# Your instructions
Retype the entries. Match them exactly.

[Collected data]

┌────────

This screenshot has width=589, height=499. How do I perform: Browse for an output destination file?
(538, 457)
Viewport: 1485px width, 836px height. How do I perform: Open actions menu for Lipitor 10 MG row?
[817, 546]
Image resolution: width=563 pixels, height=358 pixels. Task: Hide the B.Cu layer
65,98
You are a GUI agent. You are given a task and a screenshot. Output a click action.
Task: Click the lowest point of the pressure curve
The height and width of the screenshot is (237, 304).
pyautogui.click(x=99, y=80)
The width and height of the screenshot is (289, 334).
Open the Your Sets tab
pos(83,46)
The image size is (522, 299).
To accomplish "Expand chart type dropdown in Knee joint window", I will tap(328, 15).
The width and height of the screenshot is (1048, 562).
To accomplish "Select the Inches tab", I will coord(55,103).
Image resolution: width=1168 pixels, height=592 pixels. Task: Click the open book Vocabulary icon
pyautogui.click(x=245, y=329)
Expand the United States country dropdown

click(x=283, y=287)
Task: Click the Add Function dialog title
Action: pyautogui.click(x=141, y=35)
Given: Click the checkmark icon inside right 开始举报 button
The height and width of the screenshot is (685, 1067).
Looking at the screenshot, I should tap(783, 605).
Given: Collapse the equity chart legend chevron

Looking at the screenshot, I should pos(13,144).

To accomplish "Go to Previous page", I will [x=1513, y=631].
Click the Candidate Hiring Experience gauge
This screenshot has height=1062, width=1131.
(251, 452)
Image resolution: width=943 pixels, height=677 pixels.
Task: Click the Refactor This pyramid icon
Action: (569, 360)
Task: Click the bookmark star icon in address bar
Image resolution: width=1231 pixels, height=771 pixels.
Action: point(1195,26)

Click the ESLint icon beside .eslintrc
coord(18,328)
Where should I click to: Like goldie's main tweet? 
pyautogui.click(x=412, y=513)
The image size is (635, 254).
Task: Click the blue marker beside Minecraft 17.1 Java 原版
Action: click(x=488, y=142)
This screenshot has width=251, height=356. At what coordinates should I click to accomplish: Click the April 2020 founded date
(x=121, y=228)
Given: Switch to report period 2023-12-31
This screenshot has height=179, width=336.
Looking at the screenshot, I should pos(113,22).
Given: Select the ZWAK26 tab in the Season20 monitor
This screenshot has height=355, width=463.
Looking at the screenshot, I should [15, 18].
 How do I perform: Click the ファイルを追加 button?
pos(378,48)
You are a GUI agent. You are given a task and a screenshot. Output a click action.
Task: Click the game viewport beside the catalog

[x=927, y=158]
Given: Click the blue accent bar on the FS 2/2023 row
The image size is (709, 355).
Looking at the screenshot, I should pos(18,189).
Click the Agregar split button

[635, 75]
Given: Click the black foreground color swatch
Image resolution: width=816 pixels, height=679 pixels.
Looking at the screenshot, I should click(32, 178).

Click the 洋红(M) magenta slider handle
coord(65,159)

└────────

# Response below
This screenshot has width=589, height=499. How do I perform: Browse for an output destination file?
(538, 457)
Viewport: 1485px width, 836px height. How do I perform: Open actions menu for Lipitor 10 MG row?
[817, 546]
Image resolution: width=563 pixels, height=358 pixels. Task: Hide the B.Cu layer
65,98
You are a GUI agent. You are given a task and a screenshot. Output a click action.
Task: Click the lowest point of the pressure curve
The height and width of the screenshot is (237, 304).
pyautogui.click(x=99, y=80)
The width and height of the screenshot is (289, 334).
Open the Your Sets tab
pos(83,46)
The image size is (522, 299).
To accomplish "Expand chart type dropdown in Knee joint window", I will tap(328, 15).
The width and height of the screenshot is (1048, 562).
To accomplish "Select the Inches tab", I will coord(55,103).
Image resolution: width=1168 pixels, height=592 pixels. Task: Click the open book Vocabulary icon
pyautogui.click(x=245, y=329)
Expand the United States country dropdown

click(x=283, y=287)
Task: Click the Add Function dialog title
Action: pyautogui.click(x=141, y=35)
Given: Click the checkmark icon inside right 开始举报 button
The height and width of the screenshot is (685, 1067).
Looking at the screenshot, I should tap(783, 605).
Given: Collapse the equity chart legend chevron

Looking at the screenshot, I should pos(13,144).

To accomplish "Go to Previous page", I will [x=1513, y=631].
Click the Candidate Hiring Experience gauge
This screenshot has height=1062, width=1131.
(251, 452)
Image resolution: width=943 pixels, height=677 pixels.
Task: Click the Refactor This pyramid icon
Action: (569, 360)
Task: Click the bookmark star icon in address bar
Image resolution: width=1231 pixels, height=771 pixels.
Action: point(1195,26)

Click the ESLint icon beside .eslintrc
coord(18,328)
Where should I click to: Like goldie's main tweet? 
pyautogui.click(x=412, y=513)
The image size is (635, 254).
Task: Click the blue marker beside Minecraft 17.1 Java 原版
Action: click(x=488, y=142)
This screenshot has width=251, height=356. At what coordinates should I click to accomplish: Click the April 2020 founded date
(x=121, y=228)
Given: Switch to report period 2023-12-31
This screenshot has height=179, width=336.
Looking at the screenshot, I should pos(113,22).
Given: Select the ZWAK26 tab in the Season20 monitor
This screenshot has height=355, width=463.
Looking at the screenshot, I should [15, 18].
 How do I perform: Click the ファイルを追加 button?
pos(378,48)
You are a GUI agent. You are given a task and a screenshot. Output a click action.
Task: Click the game viewport beside the catalog

[x=927, y=158]
Given: Click the blue accent bar on the FS 2/2023 row
The image size is (709, 355).
Looking at the screenshot, I should pos(18,189).
Click the Agregar split button

[635, 75]
Given: Click the black foreground color swatch
Image resolution: width=816 pixels, height=679 pixels.
Looking at the screenshot, I should click(32, 178).

Click the 洋红(M) magenta slider handle
coord(65,159)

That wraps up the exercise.